Peru Read online

Page 6


  I loved saying things for Miss Donnelly.

  I had the feeling that it was going to make me into being a Christian for me to say gossamer for Miss Donnelly, or even to say anything. In all sincerity, I had the feeling that the Christians were listening to me say it whenever Miss Donnelly asked for us to say either one of those two things, or say other things; certain other ones which Miss Donnelly hadn’t said to us for us to say yet. You know what? I always had the feeling that probably the most important ones were coming up next.

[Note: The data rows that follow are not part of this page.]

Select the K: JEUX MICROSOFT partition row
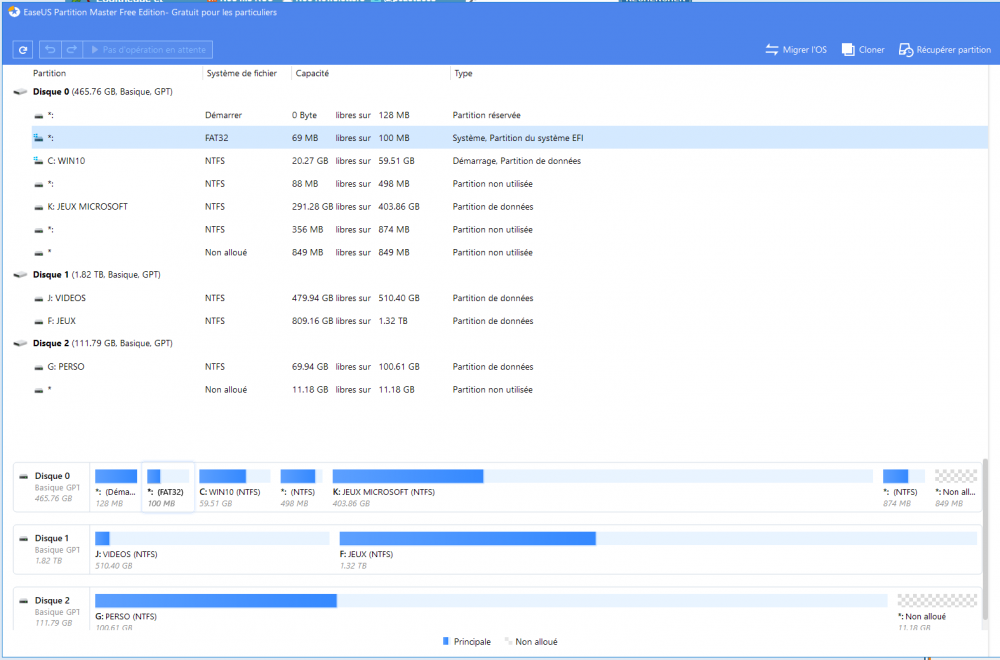 300,207
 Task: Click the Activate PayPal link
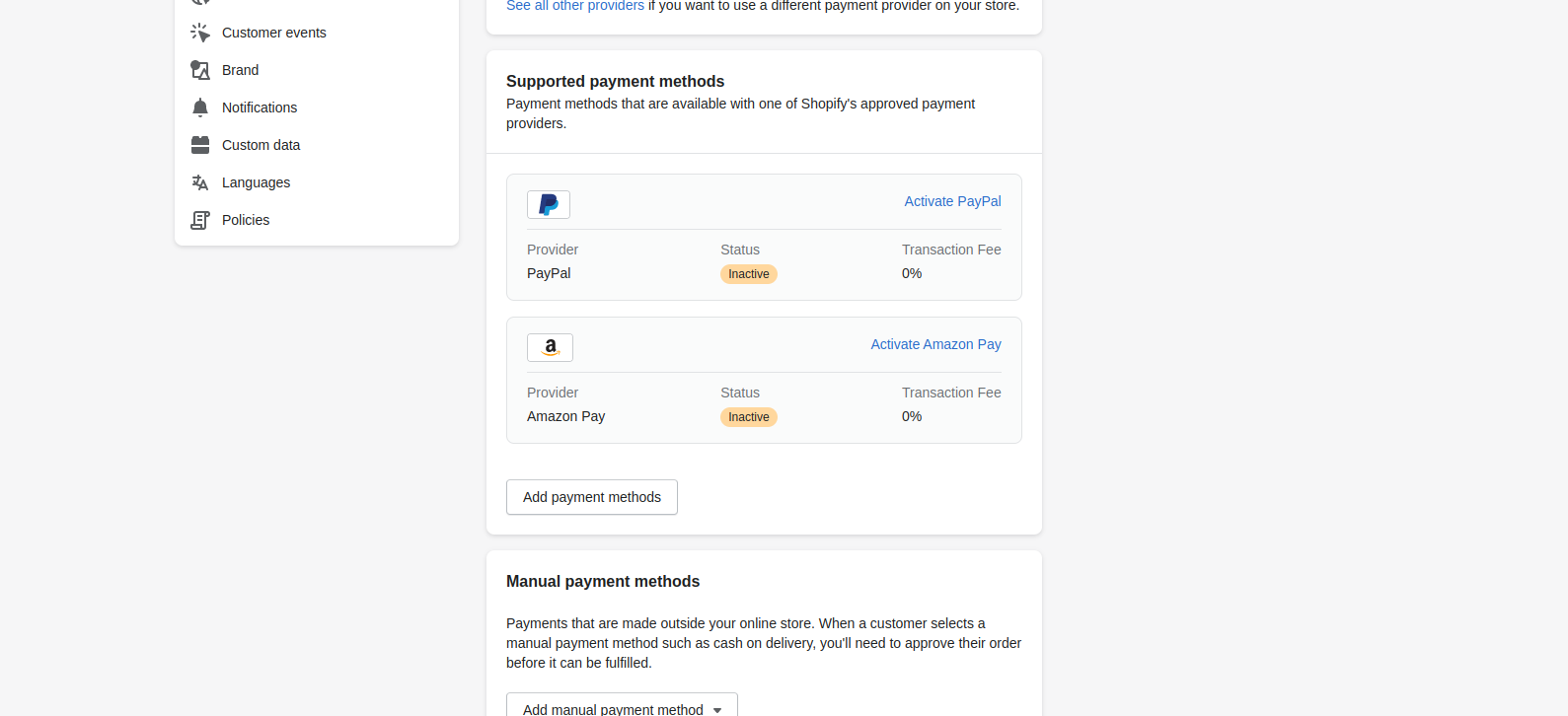pos(952,201)
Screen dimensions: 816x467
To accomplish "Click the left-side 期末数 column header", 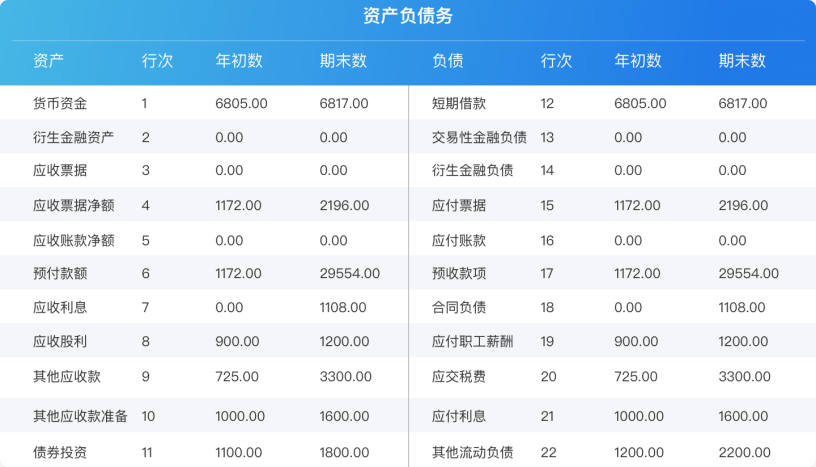I will coord(343,61).
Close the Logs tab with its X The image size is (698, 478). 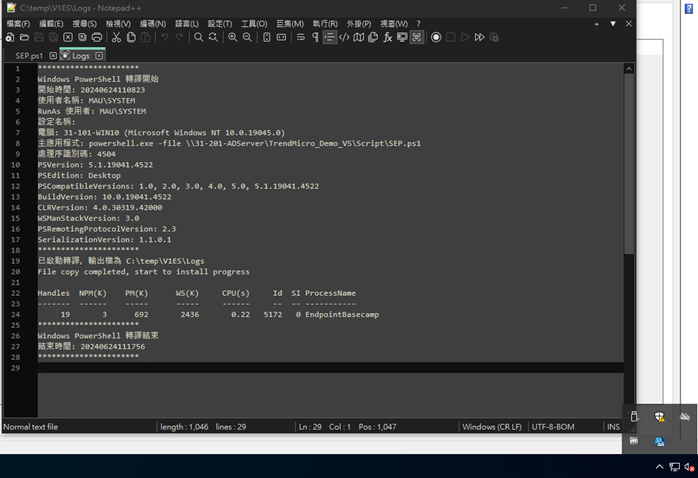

  It was all just a question of everything being the same thing as playing Builder in the sandbox and making buildings better than anybody else. What I am saying is this—that I had the feeling, that I could never get rid of the feeling, that something tremendous was always depending on it, that even maybe my life was, that my life itself did, that I was being watched and listened to by people who were going to have to make up their minds about me and decide one way or the other about me, and that everything was going to come into it, that the business of the cess would, or of how I played in the sandbox would, or if I was neat enough and put things back away all right and never spilled any of the sand out and even dusted it all off of my feet before I got back out of the sandbox to get my shoes and socks back on, or the thing of me having to sit and sit and never having anything much of anything to show for it, that that, that even that, was going to come into it too, that sitting on the toilet would, or that eating what I ate would, that what the food was which I ate would, or how my mother cooked it for me, or something else which I had totally but totally no control over, but no, no, they wouldn’t see it that way, they would see it that I did, I did, that I actually had powers which no one knew I did—except, you understand, but they themselves.

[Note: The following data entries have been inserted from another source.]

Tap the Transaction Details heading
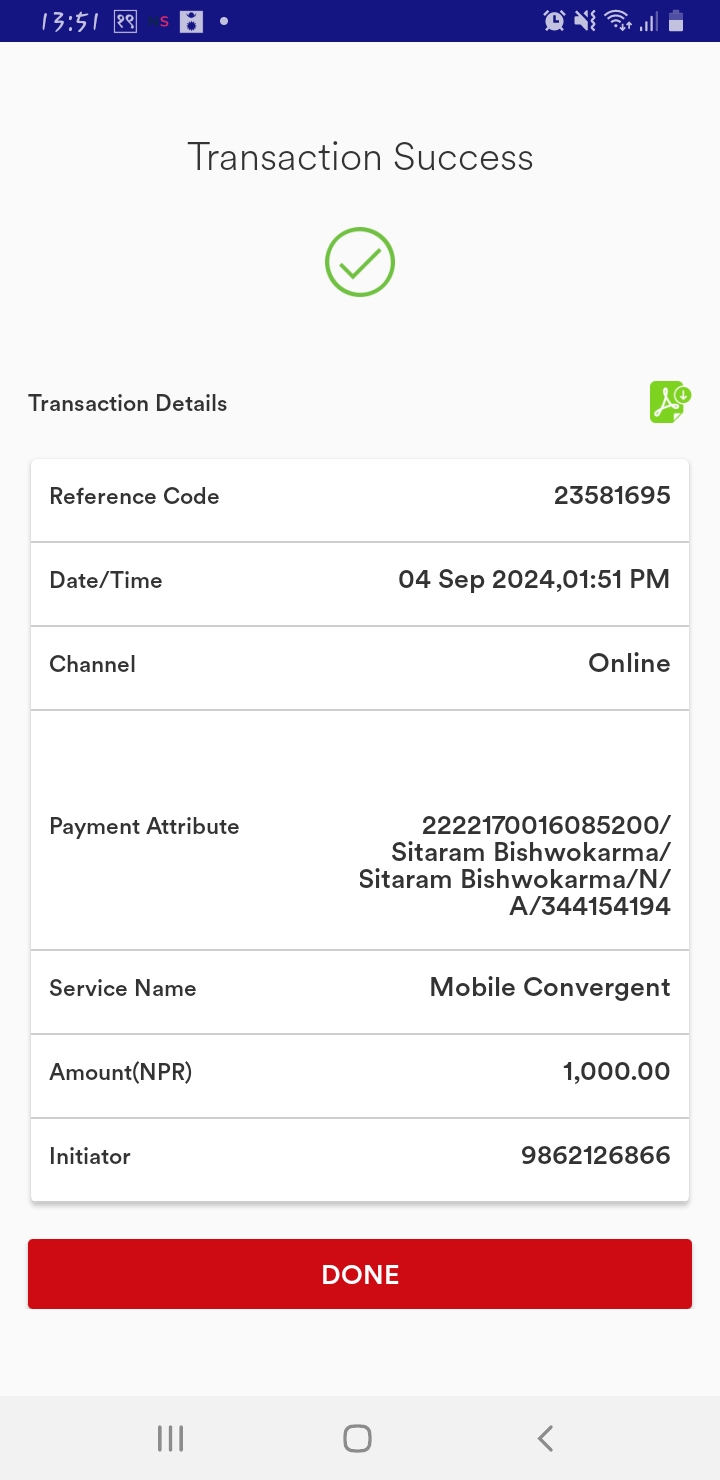The width and height of the screenshot is (720, 1480). (x=128, y=403)
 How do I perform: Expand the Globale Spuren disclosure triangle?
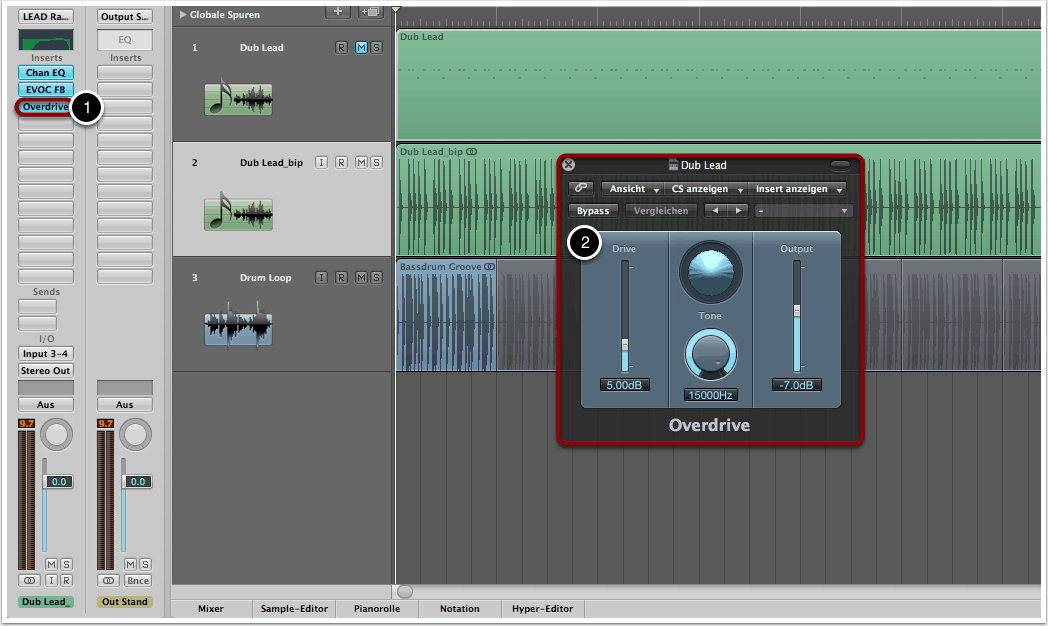click(182, 15)
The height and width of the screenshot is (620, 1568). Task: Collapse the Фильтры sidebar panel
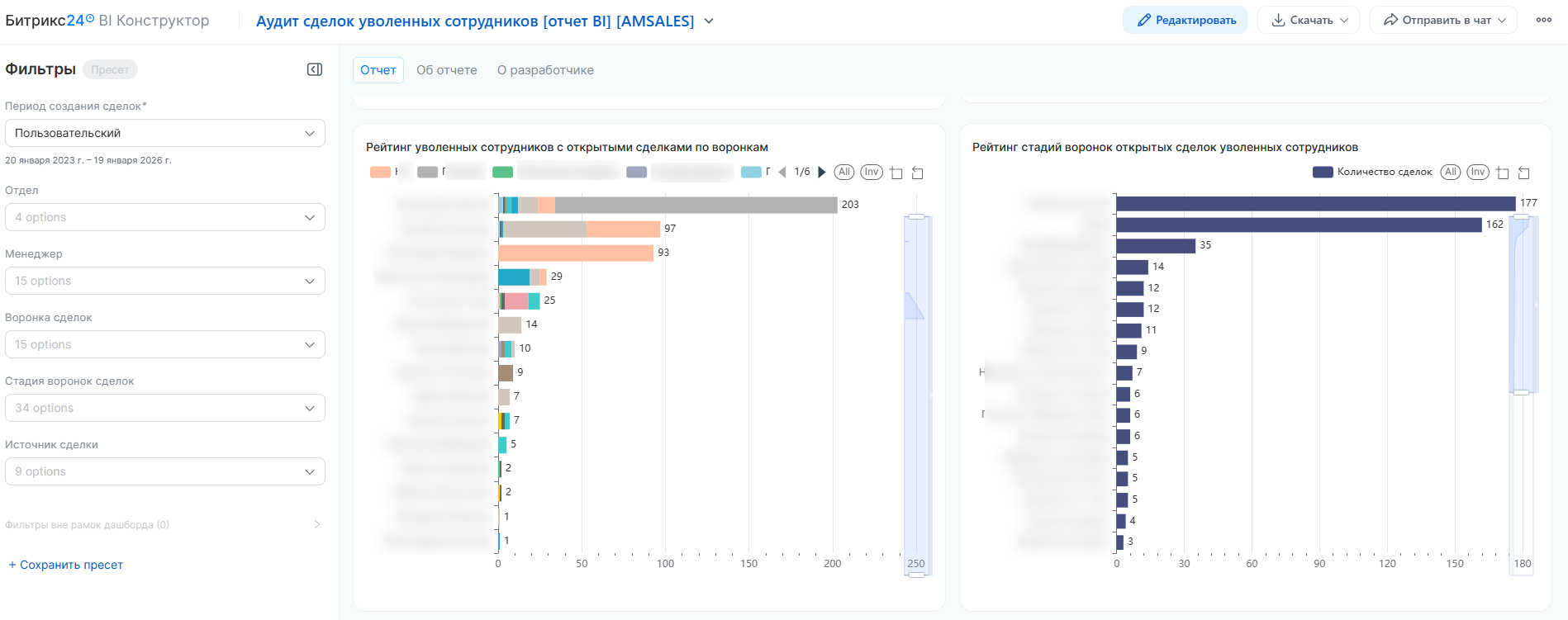click(315, 69)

  It’s crazy, I know that it’s crazy, but this is just exactly what I thought when I saw the Blue Coal truck showing up—namely, that the man who got down to shovel the coal out and that the man who stayed inside of the truck were there to really see what was going to have to be decided about me—that the whole thing of the Blue Coal truck coming to deliver the coal was really just another test, was just another way for them all to check up on me in and of itself

  I am fifty years old and I know what I am saying.

  Not just about this, not just about this—this is nothing so far—I’m telling you, I’m telling you—it’s so far, it’s not even anything so far!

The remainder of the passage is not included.